CharlesW · on Jan 16, 2021

> This blog post is calling at least two different things SQL, and it's kind of infuriating.

For better or worse, that's not what "NoSQL" means. I understand that the name is a bit infuriating, and I personally map it to "non-relational" as I read.

> What's gone away is the practice of writing complex, highly linked, normalized database schemas with layers of constraints and foreign key references.

This may be true for some use cases, but in general that's wishful thinking.

CaptainZapp · on Jan 16, 2021

> This may be true for some use cases, but in general that's wishful thinking.

Why would avoiding implementation of database level constraints be "wishful thinking"?

Au contraire: I strongly believe that data level constraints should be tied to the database.

Sure, there's a trade off between indexing, constraints and performance. But I rather have an additional unique index on a column than relying on the fact that all developers in an organization always do the right thing.

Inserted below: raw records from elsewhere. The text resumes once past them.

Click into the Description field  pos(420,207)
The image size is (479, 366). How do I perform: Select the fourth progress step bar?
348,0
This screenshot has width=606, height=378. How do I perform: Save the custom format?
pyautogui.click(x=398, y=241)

If the database is my responsibility then I'll make damn sure that it's not possible to fuck it up with shlocky code.

jolux · on Jan 16, 2021

There still seems to be a decreasing amount of appreciation for the relational model and the power of SQL databases to maintain data integrity. I'm not quite sure why because relational databases are a uniquely powerful tool in software engineering.

smadge · on Jan 17, 2021

> SQL is a ... composable formalism

I think SQL is a poor language in terms of composability, in contrast to a functional query language (Frankel and Buneman, 1979) or a relational algebra (Codd, 1970).

jeffbee · on Jan 16, 2021

SQL should go away, though. It is an astonishingly poor method of communicating your query to the database server. Generating and parsing it is problematic and expensive. It really has nothing going for it, except that a lot of people already know it.

not_knuth · on Jan 16, 2021

Interesting. I've never seen SQL as a limiting factor, since 99% of the cases I use I just need to get something by it's id or a simple query (select, join, where, order).

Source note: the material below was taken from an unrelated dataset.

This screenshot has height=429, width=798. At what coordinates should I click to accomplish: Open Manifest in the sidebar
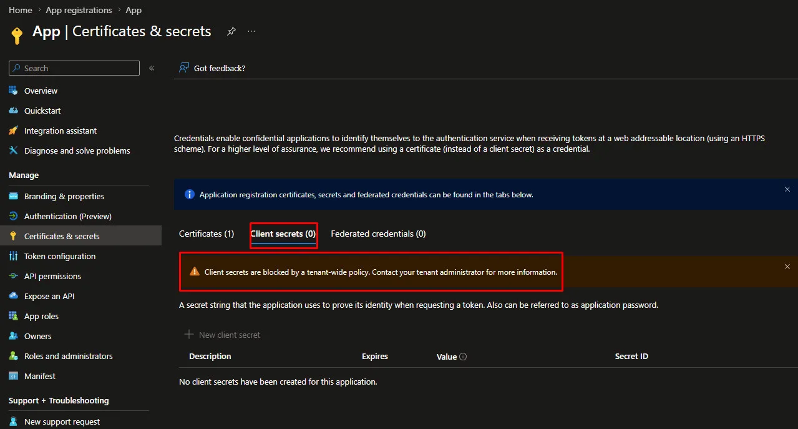(x=40, y=376)
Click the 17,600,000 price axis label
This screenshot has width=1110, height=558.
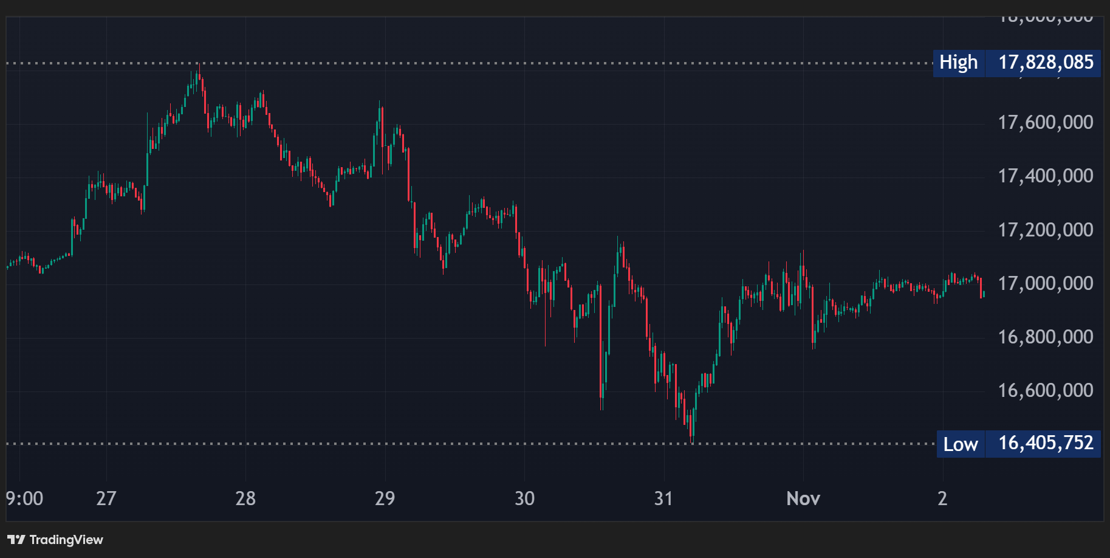pyautogui.click(x=1045, y=123)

And it's really easy to learn too. I've seen many people without coding background pick it up and this is definitely a bonus where I work. Otherwise that 1 CS/Data Science guy is pre-occupied with hammering out queries for everyone.

What kind of limitations do you run into? And what alternative do you propose (besides GraphQL)?

jakear · on Jan 16, 2021

Not the parent, but I quite like the Kusto query language. It’s Microsoft specific, but the overall concept is nice and could be implemented more broadly. The operations are described as a pipeline, which to me is much more readable (and writable!) than SQL, where it feels like I’m always bouncing my mental cursor around to figure out what a query is doing. I’m sure that’d reduce with more SQL exposure, but understanding Kusto came pretty much instantly for me.

Also, each operation being its own line in the pipeline makes modification an absolute breeze, simply comment out, reorder, etc lines and the result will usually also be a valid query.

https://docs.microsoft.com/en-us/azure/data-explorer/kusto/q...

elygre · on Jan 16, 2021

I was reading the same parent post, also thinking about kusto!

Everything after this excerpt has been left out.